■ PASSAGE PROVIDED:
===============

Body Camp’s ethos is a no-fad approach - surely Ozempic can’t begin to reach the natural endorphins found from good exercise and a healthy diet. Thoughts?
Of course it can't, nothing can replace that and it’s what everybody needs, all specialists insist it needs to be done with weight training and a balanced diet or there will be major issues. Will people still take the time to do this? Time will tell.
Kate Rowe-Ham, Founder of Owning Your Menopause
Mum-of-three Kate Rowe-Ham is an author, fitness app Founder and PT instructor who has paved the waved for thousands of women to learn about how to get through their menopause journey with a no-fad approach to diet and fitness. Her debut book was released last year to much fanfare and still remains high in the specialist charts across Amazon months later.
ABOUT KATE: Dedicated to educating menopausal women about nutrition, movement and mindfulness to help them thrive in midlife, Level 3 qualified PT Kate works with an eight-strong team of experts in fitness, nutrition, sleep and wellbeing. Supplying evidence-based information on how to best exercise and nourish the body through menopause, Kate believes in reframing the mind to not view exercise as a punishing route to aesthetic gain - an attitude she held for years during her own battle with physical and mental health.
“Remove the pressure to be a certain size and exercise becomes more achievable and sustainable. Women could spend as much as 40% of their lives postmenopausal so they should enjoy this time by feeling strong, mobile and visible,” explains Kate, who provides daily live workouts on the app and now stays active to strengthen her heart, bones, joints, muscles, brain and mental health.

===============

■ RECORDS SHOWN:
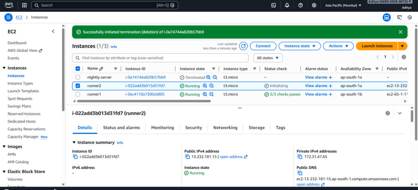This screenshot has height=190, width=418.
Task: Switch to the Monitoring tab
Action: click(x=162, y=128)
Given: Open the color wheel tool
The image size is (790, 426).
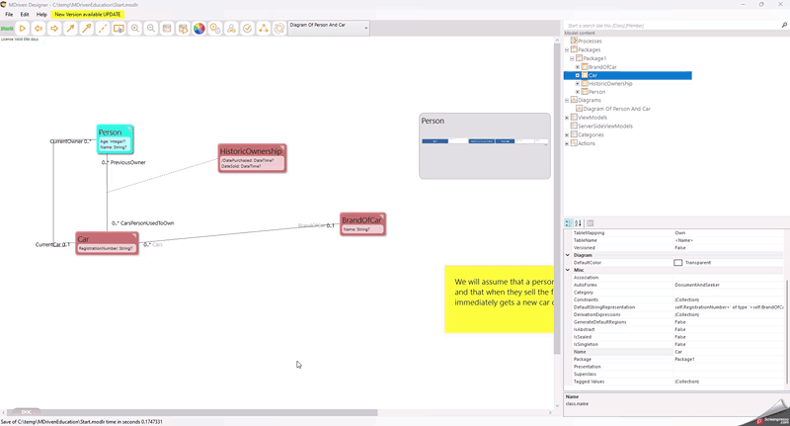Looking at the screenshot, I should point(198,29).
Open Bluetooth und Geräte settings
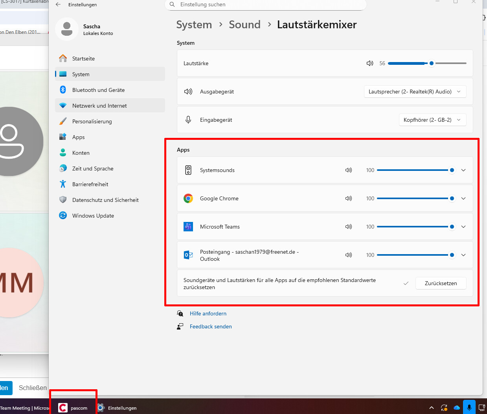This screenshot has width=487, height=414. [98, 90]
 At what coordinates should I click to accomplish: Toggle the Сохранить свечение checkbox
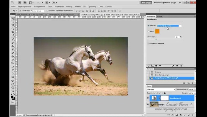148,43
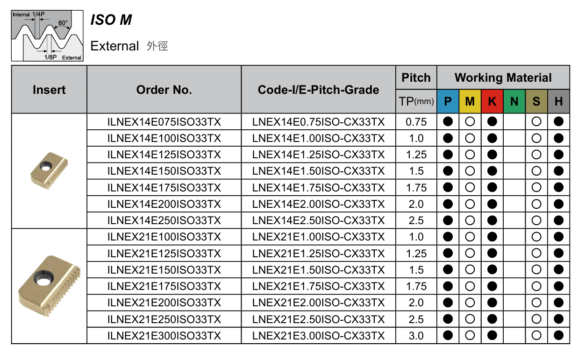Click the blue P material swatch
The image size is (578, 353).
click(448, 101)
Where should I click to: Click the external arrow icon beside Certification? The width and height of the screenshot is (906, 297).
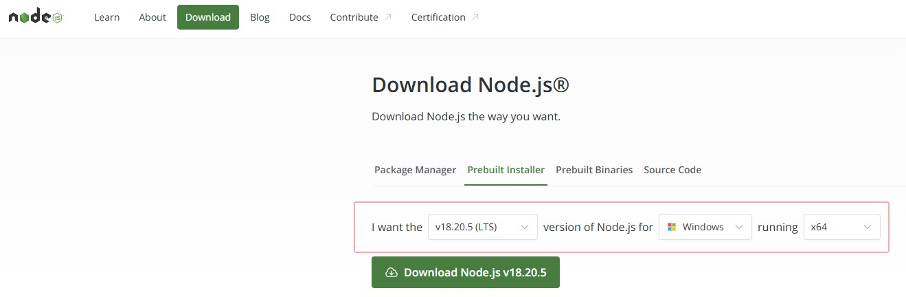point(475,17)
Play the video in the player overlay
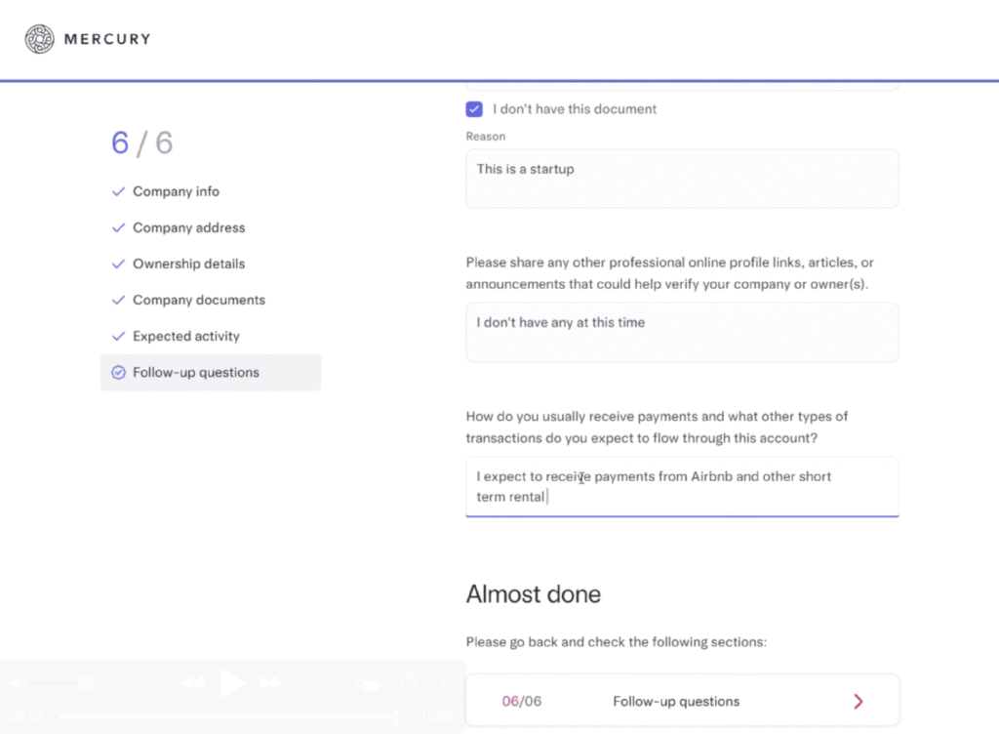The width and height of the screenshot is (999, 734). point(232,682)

===============

■ WORK INSTRUCTION A:
Please say whether each statement agrees with the passage on Kate Rowe-Ham, answering yes or no and quoting the deciding words. (i) Kate works with a team of eight experts. (ii) Kate is a Level 2 qualified PT. (iii) The daily workouts Kate provides on the app are pre-recorded.
■ WORK INSTRUCTION B:
Carry on writing the passage on Kate Rowe-Ham, starting after its final sentence.
The listing comes from a separate source, unrelated to the passage on Kate Rowe-Ham.

■ ANSWER AREA A:
(i) Yes: "works with an eight-strong team of experts in fitness, nutrition, sleep and wellbeing"
(ii) No: "Level 3 qualified PT Kate"
(iii) No: "provides daily live workouts on the app"

■ ANSWER AREA B:
Via the Owning Your Menopause app, women can also access menopause GPs through webinars and live Q&As, healthy and wholesome meal plans and support from a community of likeminded women.
Are you concerned about the rise of Ozempic and other diet drugs being used in 2024?
Yes, it really concerns me that these drugs are being used without guidance and an understanding of what happens when you stop if you haven’t adjusted your lifestyle alongside. Not only that we must stop the narrative around quick fixes when it comes to our health and wellbeing as there is no such thing.
Why do you think people are giving up on traditional slower routes to health in favour of these injections?
They don’t have time to commit, or they can’t be bothered. We live in a world where we want instant gratification and quick solutions, so it seems an obvious choice to many. It sounds harsh I know, and I am not including people who are obese on this answer because that is an illness that needs serious medical attention and care.
How does Ozempic affect women either entering their perimenopausal years or within full menopause?
I am not medically trained, but if they are relying on drugs rather than making long term lifestyle changes then they will be putting their bone, heart and muscle health at risk. Taking these drugs is not a long-term solution so for many they will have short term success leading to a potential lifetime of ill health.
So many people I know are secretly using it when they aren’t obese or in need of the drug - thoughts?
In my opinion it’s not worth the risks.
How would you in general recommend women struggling with their weight tackle this usually?
I would suggest they implement a sustainable approach to diet and exercise. Focus on long term health goals for life. I would encourage women to see exercise as a way of future proofing their bodies for longevity. Weight loss is always a by-product of an achievable program.
Are there any positives to Ozempic for menopausal women?
None that I would consider unless you have been properly prescribed the drug. In a perfect world if someone was prescribed weight loss medication, they would have to have evidence of how they have been moving their bodies to get the next dose. This way they must put in the work that will keep them healthy and the weight off when they stop.